* _PROMPT_
The result should hold only the lines from the one with "Click the USDT currency label on price axis" through the final line of the data below, transcribed exactly, pictures left out.

AVAILABLE RECORDS Block Start

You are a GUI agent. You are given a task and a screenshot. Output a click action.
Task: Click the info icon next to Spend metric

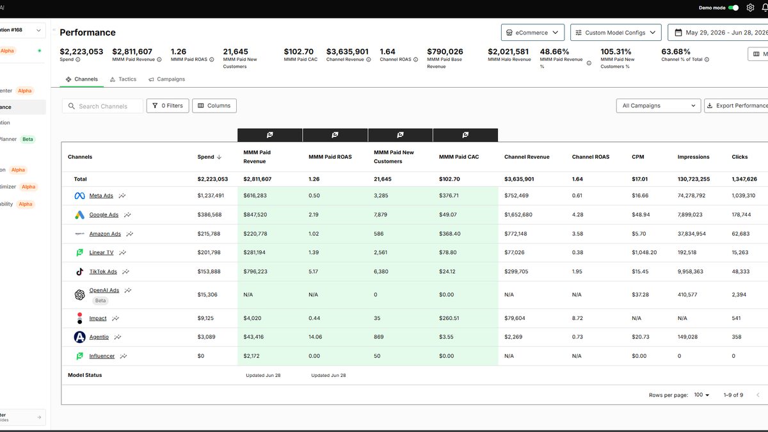[78, 60]
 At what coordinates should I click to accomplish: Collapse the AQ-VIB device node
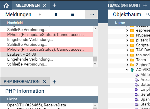127,70
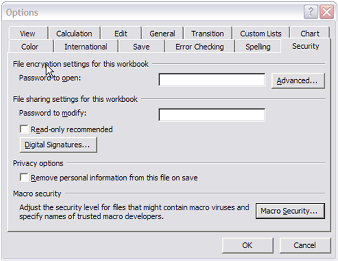
Task: Select the Spelling tab
Action: click(258, 47)
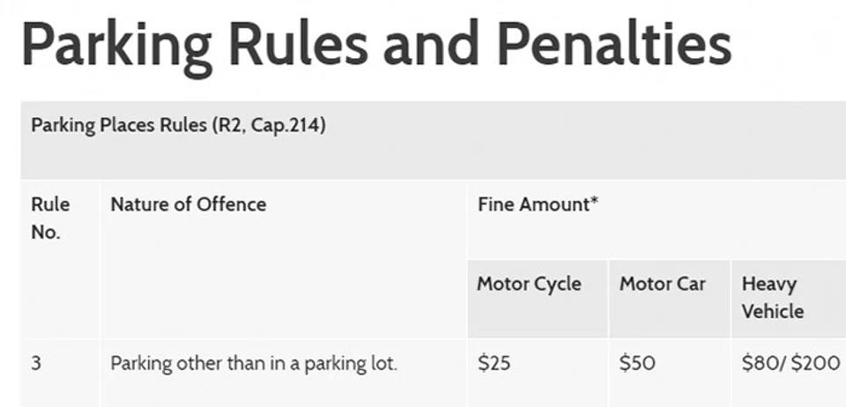
Task: Click the asterisk after "Fine Amount"
Action: coord(595,203)
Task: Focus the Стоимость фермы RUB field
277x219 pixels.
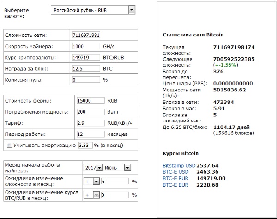Action: pyautogui.click(x=89, y=100)
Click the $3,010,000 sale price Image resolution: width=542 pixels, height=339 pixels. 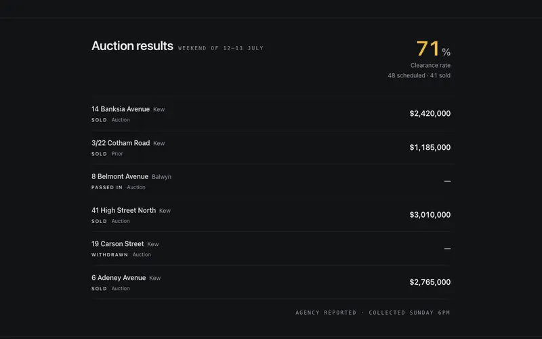coord(430,215)
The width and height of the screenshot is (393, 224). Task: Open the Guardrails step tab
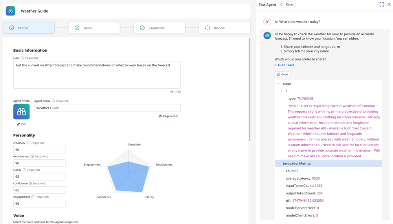point(159,28)
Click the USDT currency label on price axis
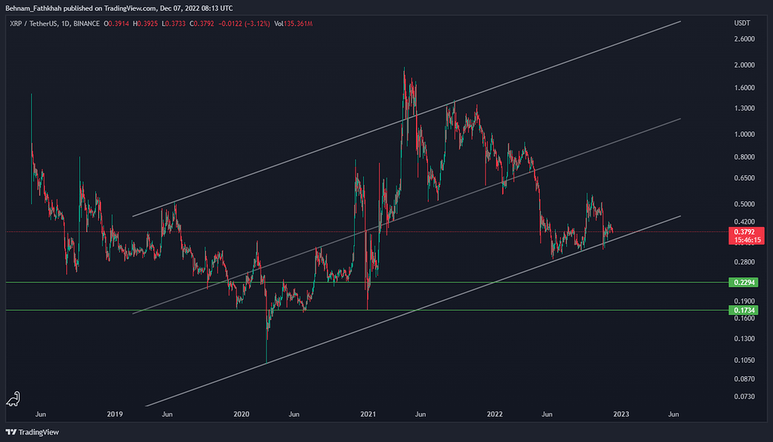Screen dimensions: 773x442 coord(741,24)
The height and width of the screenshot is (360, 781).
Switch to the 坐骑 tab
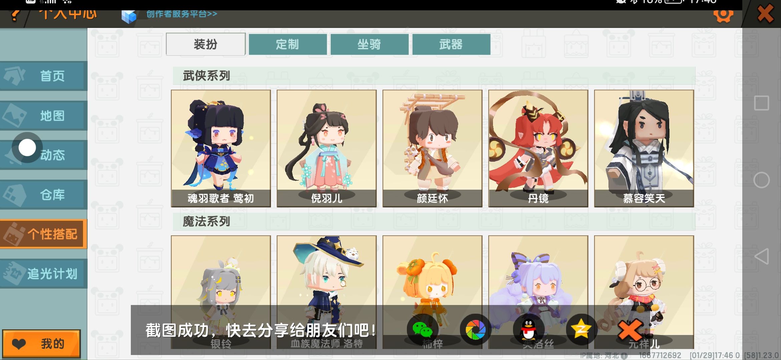click(369, 44)
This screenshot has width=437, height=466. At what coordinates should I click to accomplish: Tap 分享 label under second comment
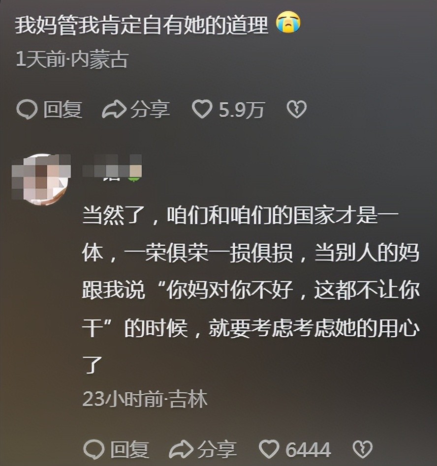[x=218, y=449]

AVAILABLE RECORDS Block End

* _FINISHED EXERCISE_
Click the USDT currency label on price axis
Screen dimensions: 773x442 coord(741,24)
The height and width of the screenshot is (360, 781).
Switch to the 坐骑 tab
click(369, 44)
This screenshot has width=437, height=466. At what coordinates should I click to accomplish: Tap 分享 label under second comment
[x=218, y=449]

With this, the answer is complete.